Donald Trump was on Tuesday found liable for sexually abusing advice columnist E Jean Carroll in the 1990s, with the jury awarding her $5 million in a judgment.
That could haunt the former president as he campaigns to regain the White House. The jury also held Trump accused of defaming Carroll by branding her a liar.
Meanwhile, the former US President’s lawyer, Tacopina, told reporters Trump will re-appeal.
Carroll, 79, testified during the civil trial that Trump, 76, raped her at a Bergdorf Goodman department store dressing room in Manhattan in either 1995 or 1996, then harmed her reputation by writing in an October 2022 post on his Truth Social platform that her claims were a “complete con job,” “a hoax” and “a lie.”
Following the judgment, Carroll, in a statement said, “Today, the world finally knows the truth. This victory is not just for me but for every woman who has suffered because she was not believed.”
Trump, who was absent throughout the trial which began on April 25, in a post on his Truth Social platform, called the verdict a “disgrace” and said, “I have absolutely no idea who this woman is.”
Trump faces no criminal consequences and there was never a threat of prison as it was a civil case.
The jury, required to reach a unanimous verdict, deliberated for just under three hours. Its six men and three women awarded Carroll $5 million in compensatory and punitive damages, but Trump will not have to pay so long as the case is on appeal.
In April, Trump gave election regulators only the rough estimates of his wealth that are required in financial disclosures, listing over a dozen properties as worth “over $50 million” each.
THE CASE AGAINST TRUMP
Carroll was one of more than a dozen women who have accused Trump of sexual assault or harassment. She went public in a 2019 memoir with her allegation that the Republican raped her in the dressing room of a posh Manhattan department store.

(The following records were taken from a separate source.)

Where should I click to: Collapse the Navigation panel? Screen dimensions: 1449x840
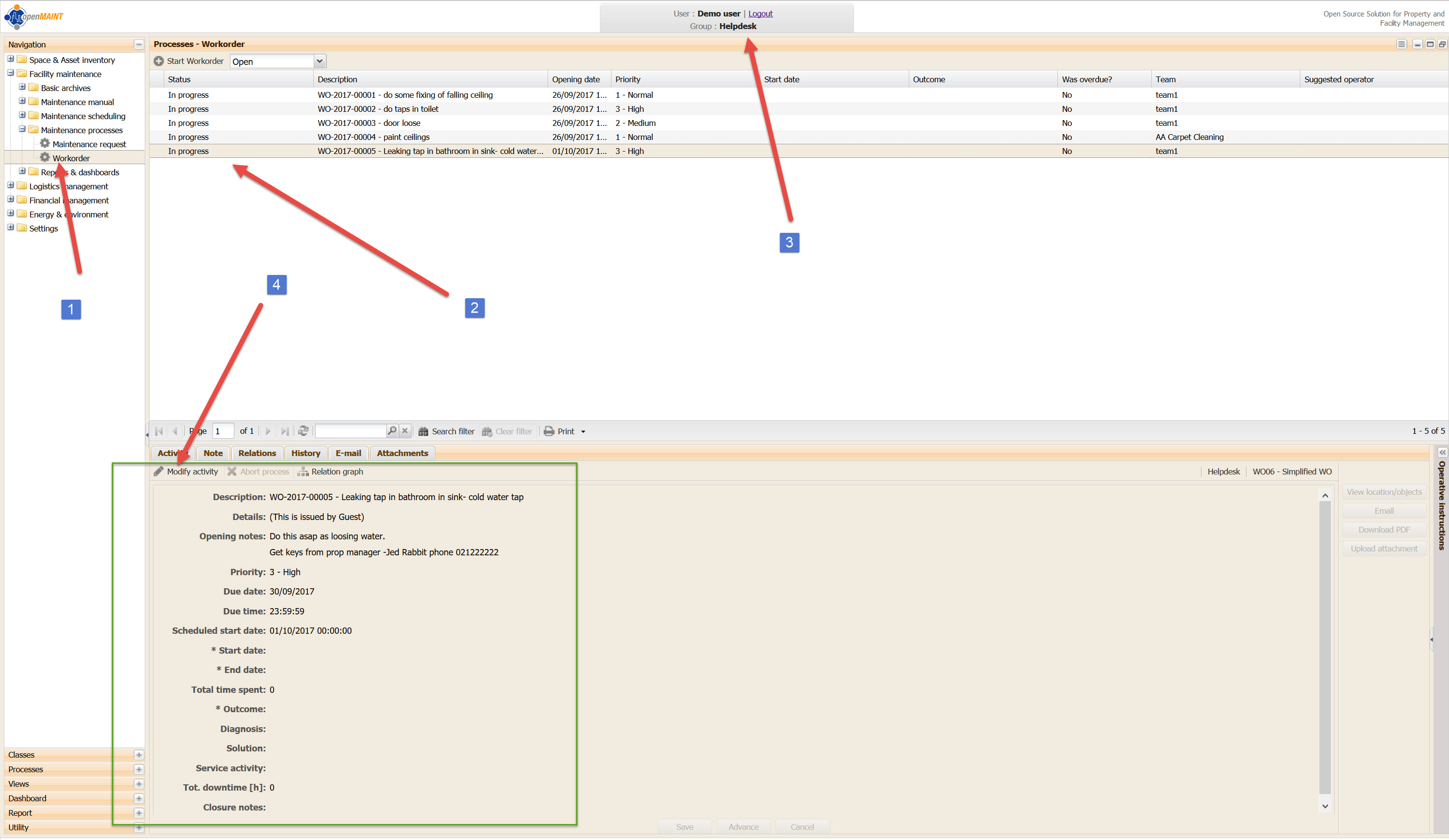click(138, 44)
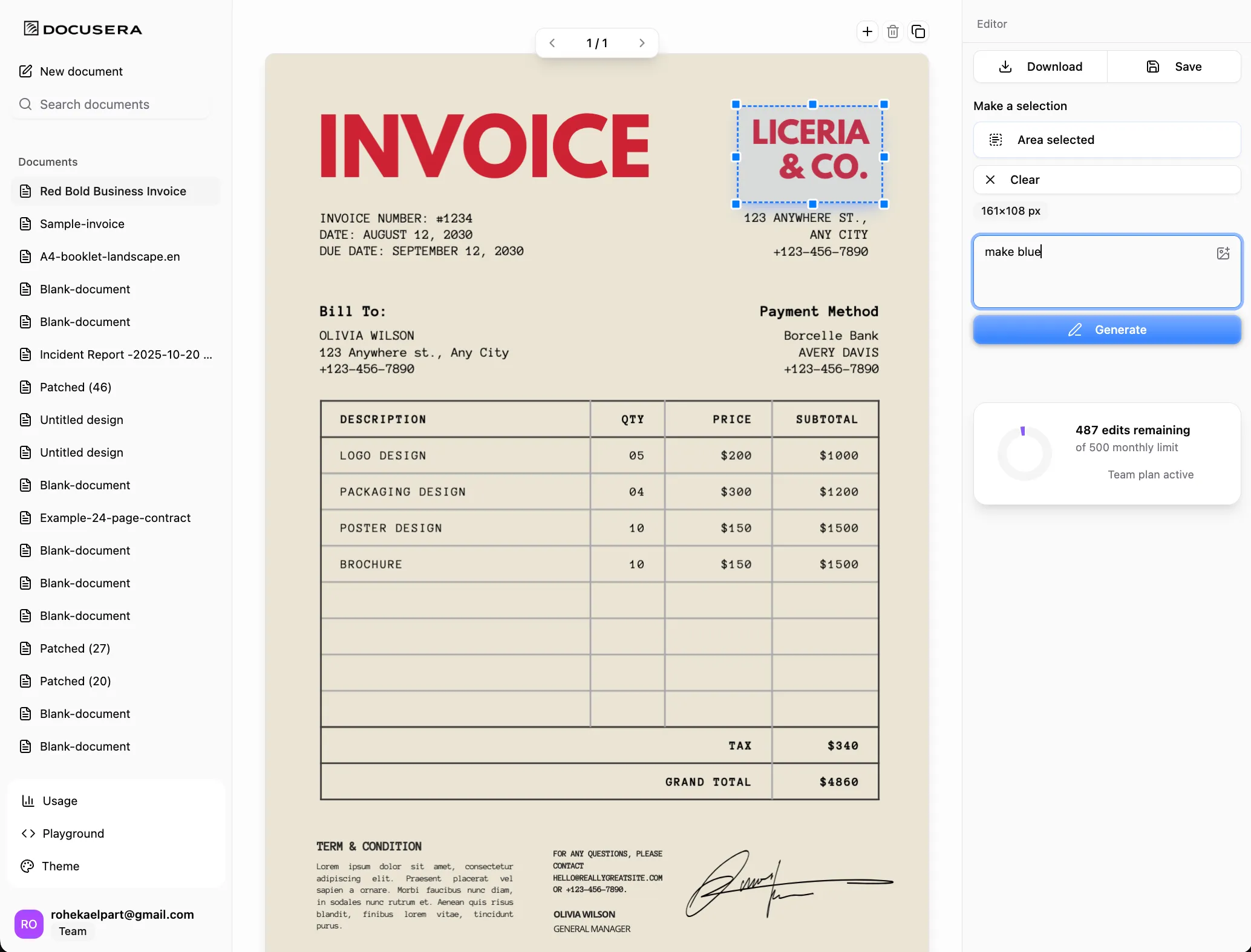This screenshot has height=952, width=1251.
Task: Click the RO account avatar
Action: pyautogui.click(x=28, y=924)
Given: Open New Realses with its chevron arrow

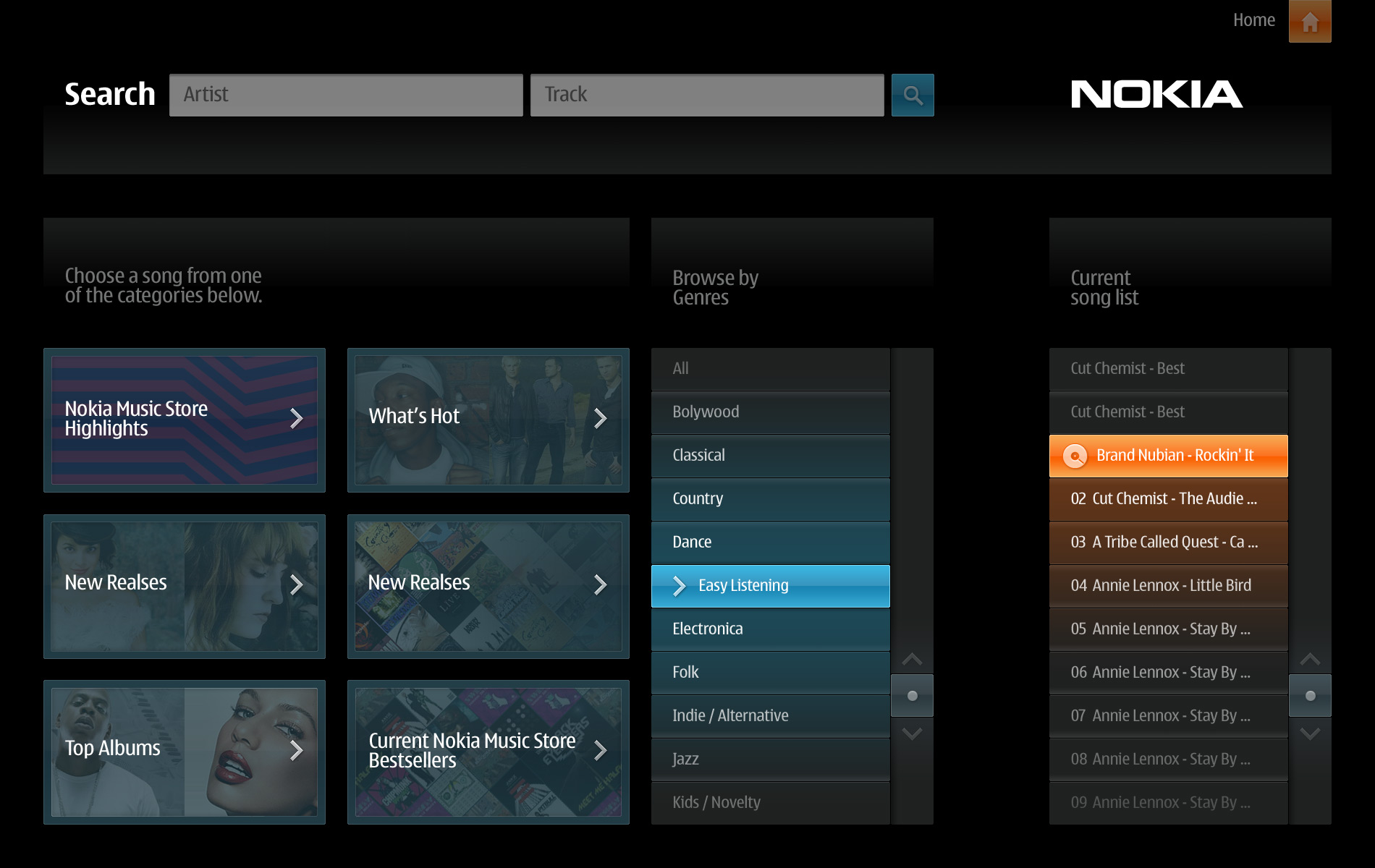Looking at the screenshot, I should coord(297,585).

Trump denied the allegations and said he never encountered Carroll at the store and did not know her. He has called her a “nut job” who invented “a fraudulent and false story” to sell a memoir.
Carroll sought unspecified damages, plus a retraction of what she said was Trump’s defamatory denials of her claims.
The trial revisited the lightning-rod topic of Trump’s conduct toward women.
Carroll gave multiple days of frank, occasionally emotional testimony, buttressed by two friends who testified that she reported the alleged attack to them soon afterward.
Meanwhile, the verdict comes as Trump faces an accelerating swirl of legal risks.
The former US President is fighting a New York criminal case related to hush money payments made to a porn actor. The state attorney general has sued him, his family and his business over alleged financial wrongdoing.
Trump is also contending with investigations into his possible mishandling of classified documents, his actions after the 2020 election and his activities during the insurrection at the US Capitol on January 6, 2021.
Trump denies wrongdoing in all of those matters.
JEAN CARROLL’s ALLEGATIONS
According to Carroll, she ended up in a dressing room with Trump after they ran into each other at Bergdorf Goodman on an unspecified Thursday evening in the 1990s.
They took an impromptu jaunt to the lingerie department so he could search for a women’s gift and soon were teasing each other about trying on a skimpy bodysuit, Carroll testified. To her, it seemed like a comedy, something like her 1986 “Saturday Night Live” sketch in which a man admires himself in a mirror.
She further said Trump slammed the door and raped her as she tried to break away. Carroll said she ultimately pushed him off with her knee and immediately left the store.
Carroll said she never called the police or noted it in her diary. She said she kept silent for fear Trump would retaliate, out of shame and because she worried that people would see her as somewhat responsible for being attacked.